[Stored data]
==========
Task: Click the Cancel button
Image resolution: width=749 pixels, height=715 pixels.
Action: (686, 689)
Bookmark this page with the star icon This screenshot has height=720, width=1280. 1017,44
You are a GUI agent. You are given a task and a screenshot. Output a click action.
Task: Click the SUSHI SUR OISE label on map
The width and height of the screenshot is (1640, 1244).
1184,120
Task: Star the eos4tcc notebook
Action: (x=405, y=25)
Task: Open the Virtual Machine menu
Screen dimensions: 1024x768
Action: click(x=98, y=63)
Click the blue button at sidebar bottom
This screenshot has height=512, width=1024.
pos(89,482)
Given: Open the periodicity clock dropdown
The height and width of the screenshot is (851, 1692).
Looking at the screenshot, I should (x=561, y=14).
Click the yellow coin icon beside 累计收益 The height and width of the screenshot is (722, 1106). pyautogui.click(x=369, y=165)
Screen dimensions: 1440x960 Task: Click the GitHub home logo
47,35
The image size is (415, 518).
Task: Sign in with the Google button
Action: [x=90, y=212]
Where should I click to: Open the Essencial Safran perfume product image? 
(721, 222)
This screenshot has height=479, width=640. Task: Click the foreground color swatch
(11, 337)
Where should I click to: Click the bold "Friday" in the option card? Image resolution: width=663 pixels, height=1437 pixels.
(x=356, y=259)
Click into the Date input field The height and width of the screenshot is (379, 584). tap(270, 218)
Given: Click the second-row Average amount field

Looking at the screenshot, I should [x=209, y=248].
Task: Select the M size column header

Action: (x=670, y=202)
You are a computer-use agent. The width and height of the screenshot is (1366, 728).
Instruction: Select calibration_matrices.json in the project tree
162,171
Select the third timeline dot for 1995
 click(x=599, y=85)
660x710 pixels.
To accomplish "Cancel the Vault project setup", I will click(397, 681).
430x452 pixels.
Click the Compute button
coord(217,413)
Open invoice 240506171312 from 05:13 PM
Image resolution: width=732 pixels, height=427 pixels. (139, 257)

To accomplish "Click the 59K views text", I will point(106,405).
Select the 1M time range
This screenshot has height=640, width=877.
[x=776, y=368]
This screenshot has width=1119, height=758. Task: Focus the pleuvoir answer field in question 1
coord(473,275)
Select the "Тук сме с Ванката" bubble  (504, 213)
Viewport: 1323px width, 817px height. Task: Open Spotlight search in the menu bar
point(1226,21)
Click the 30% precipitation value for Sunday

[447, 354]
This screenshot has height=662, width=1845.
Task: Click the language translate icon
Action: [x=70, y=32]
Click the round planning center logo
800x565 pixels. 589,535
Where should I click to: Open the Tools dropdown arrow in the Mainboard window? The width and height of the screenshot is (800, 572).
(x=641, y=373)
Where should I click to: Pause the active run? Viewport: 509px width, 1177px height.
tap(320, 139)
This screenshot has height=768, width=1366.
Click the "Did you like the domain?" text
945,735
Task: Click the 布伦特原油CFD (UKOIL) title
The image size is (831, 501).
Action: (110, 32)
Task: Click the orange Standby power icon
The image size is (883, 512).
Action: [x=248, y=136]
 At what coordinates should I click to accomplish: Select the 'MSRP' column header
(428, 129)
==========
Exercise: Please give each line above again, word for word.

Expected answer:
Task: Click the Cancel button
Image resolution: width=749 pixels, height=715 pixels.
Action: (686, 689)
Bookmark this page with the star icon This screenshot has height=720, width=1280. 1017,44
You are a GUI agent. You are given a task and a screenshot. Output a click action.
Task: Click the SUSHI SUR OISE label on map
The width and height of the screenshot is (1640, 1244).
1184,120
Task: Star the eos4tcc notebook
Action: (x=405, y=25)
Task: Open the Virtual Machine menu
Screen dimensions: 1024x768
Action: click(x=98, y=63)
Click the blue button at sidebar bottom
This screenshot has height=512, width=1024.
pos(89,482)
Given: Open the periodicity clock dropdown
The height and width of the screenshot is (851, 1692).
Looking at the screenshot, I should (x=561, y=14).
Click the yellow coin icon beside 累计收益 The height and width of the screenshot is (722, 1106). pyautogui.click(x=369, y=165)
Screen dimensions: 1440x960 Task: Click the GitHub home logo
47,35
The image size is (415, 518).
Task: Sign in with the Google button
Action: [x=90, y=212]
Where should I click to: Open the Essencial Safran perfume product image? 
(721, 222)
This screenshot has height=479, width=640. Task: Click the foreground color swatch
(11, 337)
Where should I click to: Click the bold "Friday" in the option card? Image resolution: width=663 pixels, height=1437 pixels.
(x=356, y=259)
Click into the Date input field The height and width of the screenshot is (379, 584). tap(270, 218)
Given: Click the second-row Average amount field

Looking at the screenshot, I should [x=209, y=248].
Task: Select the M size column header

Action: (x=670, y=202)
You are a computer-use agent. The width and height of the screenshot is (1366, 728).
Instruction: Select calibration_matrices.json in the project tree
162,171
Select the third timeline dot for 1995
 click(x=599, y=85)
660x710 pixels.
To accomplish "Cancel the Vault project setup", I will click(397, 681).
430x452 pixels.
Click the Compute button
coord(217,413)
Open invoice 240506171312 from 05:13 PM
Image resolution: width=732 pixels, height=427 pixels. (139, 257)

To accomplish "Click the 59K views text", I will point(106,405).
Select the 1M time range
This screenshot has height=640, width=877.
[x=776, y=368]
This screenshot has width=1119, height=758. Task: Focus the pleuvoir answer field in question 1
coord(473,275)
Select the "Тук сме с Ванката" bubble  (504, 213)
Viewport: 1323px width, 817px height. Task: Open Spotlight search in the menu bar
point(1226,21)
Click the 30% precipitation value for Sunday

[447, 354]
This screenshot has height=662, width=1845.
Task: Click the language translate icon
Action: [x=70, y=32]
Click the round planning center logo
800x565 pixels. 589,535
Where should I click to: Open the Tools dropdown arrow in the Mainboard window? The width and height of the screenshot is (800, 572).
(x=641, y=373)
Where should I click to: Pause the active run? Viewport: 509px width, 1177px height.
tap(320, 139)
This screenshot has height=768, width=1366.
Click the "Did you like the domain?" text
945,735
Task: Click the 布伦特原油CFD (UKOIL) title
The image size is (831, 501).
Action: (110, 32)
Task: Click the orange Standby power icon
The image size is (883, 512).
Action: [x=248, y=136]
 At what coordinates should I click to accomplish: Select the 'MSRP' column header
(428, 129)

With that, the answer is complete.